Monday, 23 May 2011
Making my Normandy Table: "Trois Ponts" Part 4
I've been fairly distracted from the table build this week, because I got a shiny army delivery! So, of course, getting stuck into the assembly was my first priority. I love the smell of resin in the morning... smells like victory!
I did get some terrain done though...
There are many methods for making bocage, but I was after a quick and easy technique, so I came up with this...
Start with some tongue depressors (like an ice cream stick but larger), and prime them black. With a sturdy pair of scissors, I trimmed a second stick on the ends, and started gluing like so:
Gravel, pebbles, rocks etc, form the base and help keep the vertical piece stable until dry. I tried not to have any rocks sticking out over the end, so the base would line up easily with other hedges and terrain.
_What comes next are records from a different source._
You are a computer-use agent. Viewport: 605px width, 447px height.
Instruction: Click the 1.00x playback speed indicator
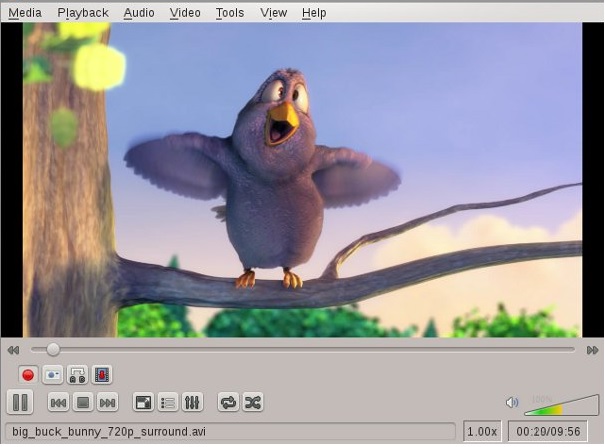coord(483,431)
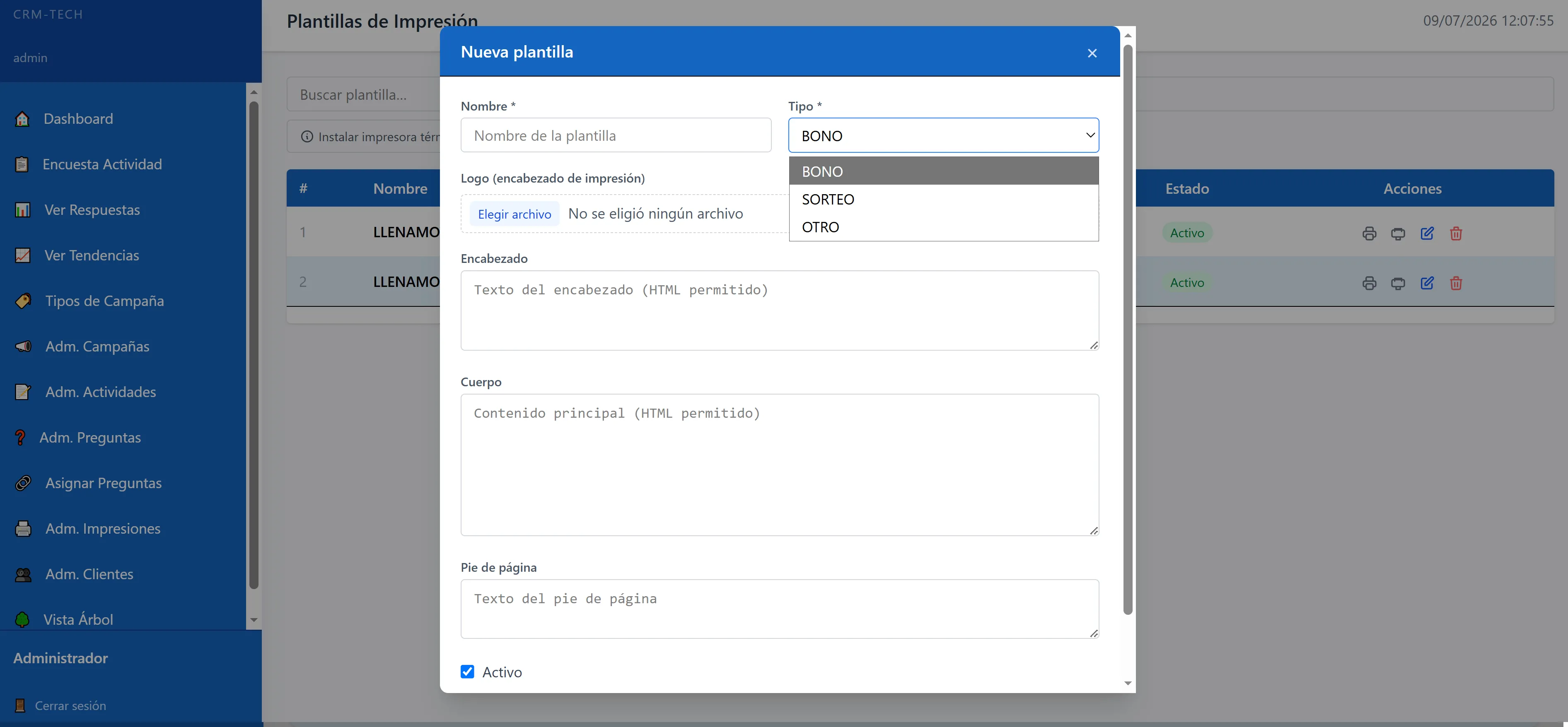Click the Dashboard house icon in sidebar
Viewport: 1568px width, 727px height.
tap(22, 119)
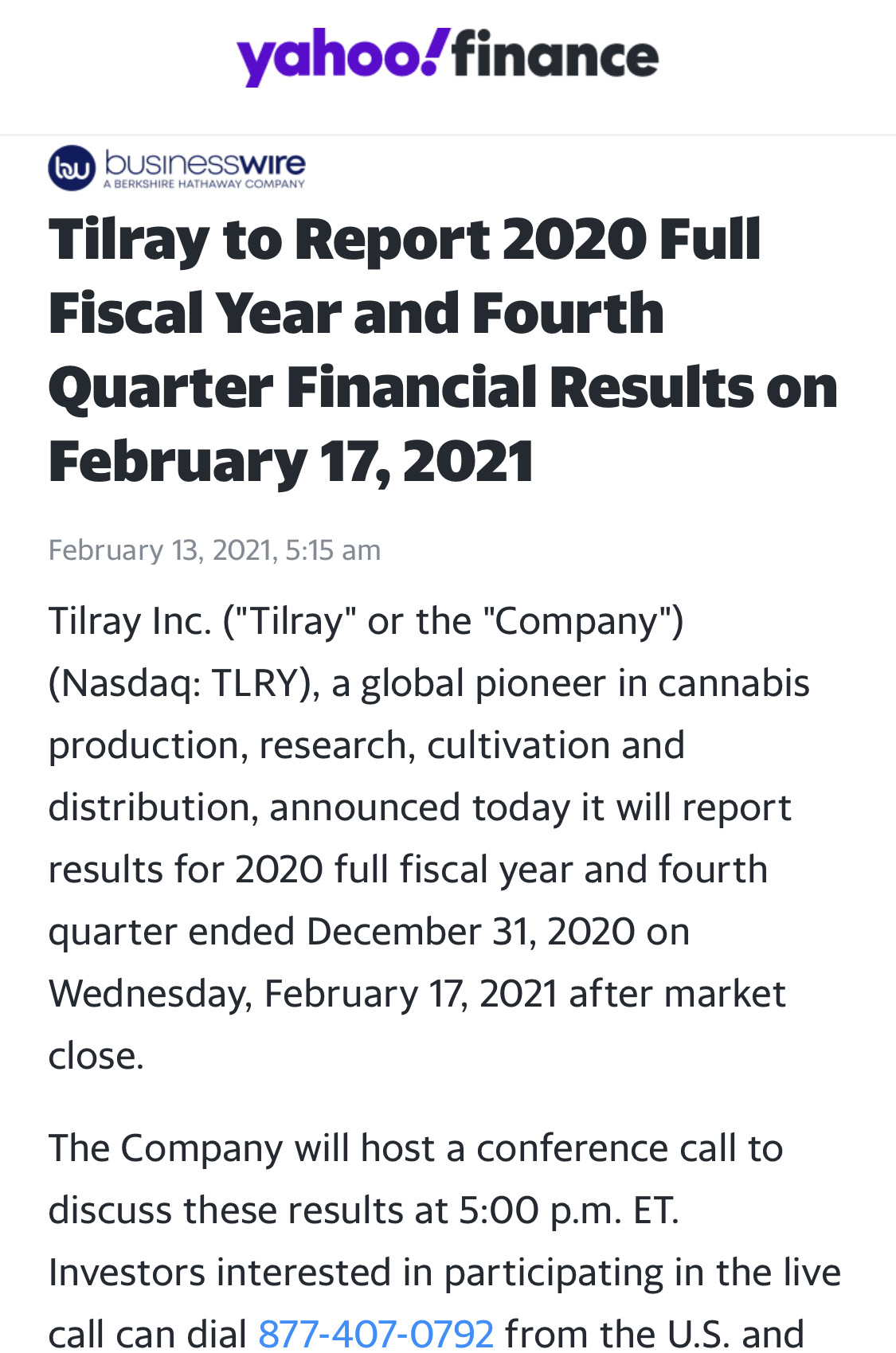Select 'December 31, 2020' in the paragraph
The height and width of the screenshot is (1353, 896).
pyautogui.click(x=471, y=932)
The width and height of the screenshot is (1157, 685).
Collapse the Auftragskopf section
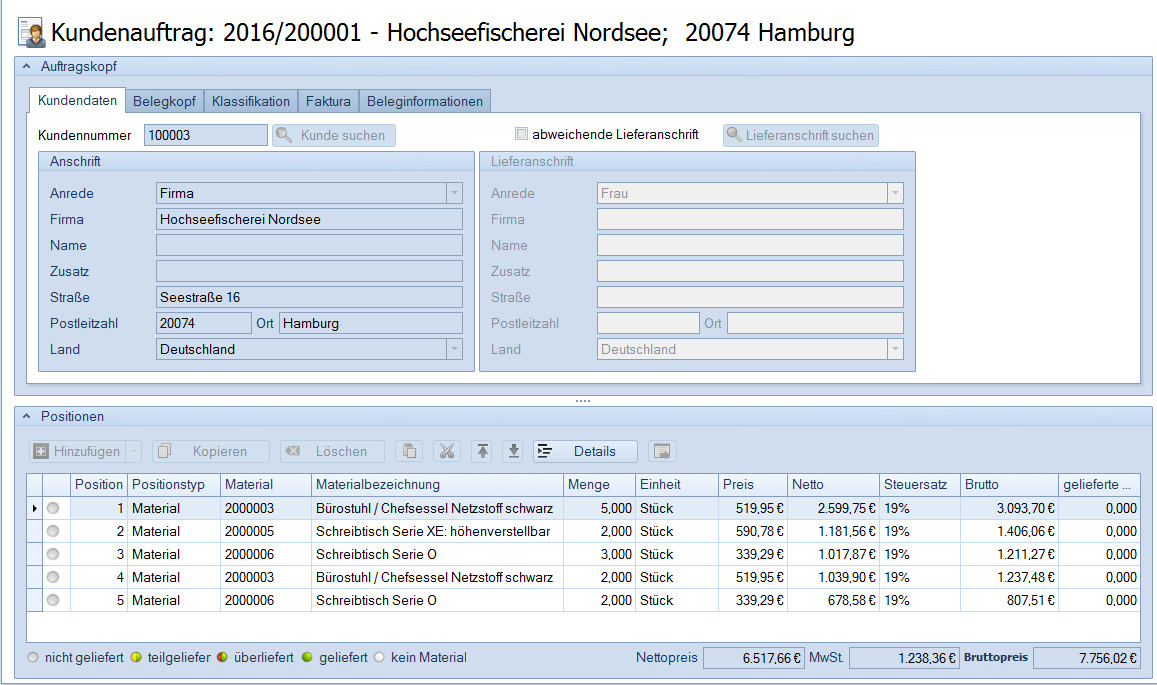(27, 67)
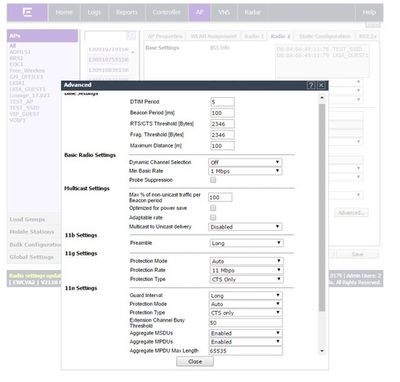
Task: Toggle the Optimized for power save checkbox
Action: [x=213, y=208]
Once dry, I'll put a quick wash of sepia ink over the stones, so they keep their natural colour, but are all tinted the same shade. I'll put some grass on the edges, so it matches the table surface, then start gluing on clump foliage and/or flock. More on the finished boccage in part 5.
The final table section
Most of my terrain efforts have been going towards another 2x4' section of table. I decided it looked a little flat, so with some much appreciated help from Andrew we started carving the dreaded, messy white foam. Extruded foam is far preferable to this expanded foam, but I had to make do with what was on hand.
We used hobby knives and sand paper to make a helluva mess, but came up with a board section which can be fitted to either end of the existing table. The roads and rivers meet up nicely, and with a few extra flat panels to keep the ground level consistent, its ready for sealing.
Splat on a liberal coat of PVA, half a bucket of sand, and the section becomes a lot more resilient to wear. You do not want any chipping to occur after it is surfaced, because those little patches of white really ruin the overall visual effect. If in doubt, apply two coats of glue and sand. It can help to dilute the glue a little for the second coat, so it flows into all the crevasses.
A heavy coat of green later, and I'm almost ready to start surfacing! When using ground cover products, like flock and static grass, it is a good idea to have a base colour beneath so any thin patches are less noticeable.
It is nice to see this project approaching completion. There are lots of little details yet to do, which can make it seem never ending at times. I'm very glad I can clean up the shed now, because there are bits of foam core all over the place and it looks like its been snowing from all the styrene particles.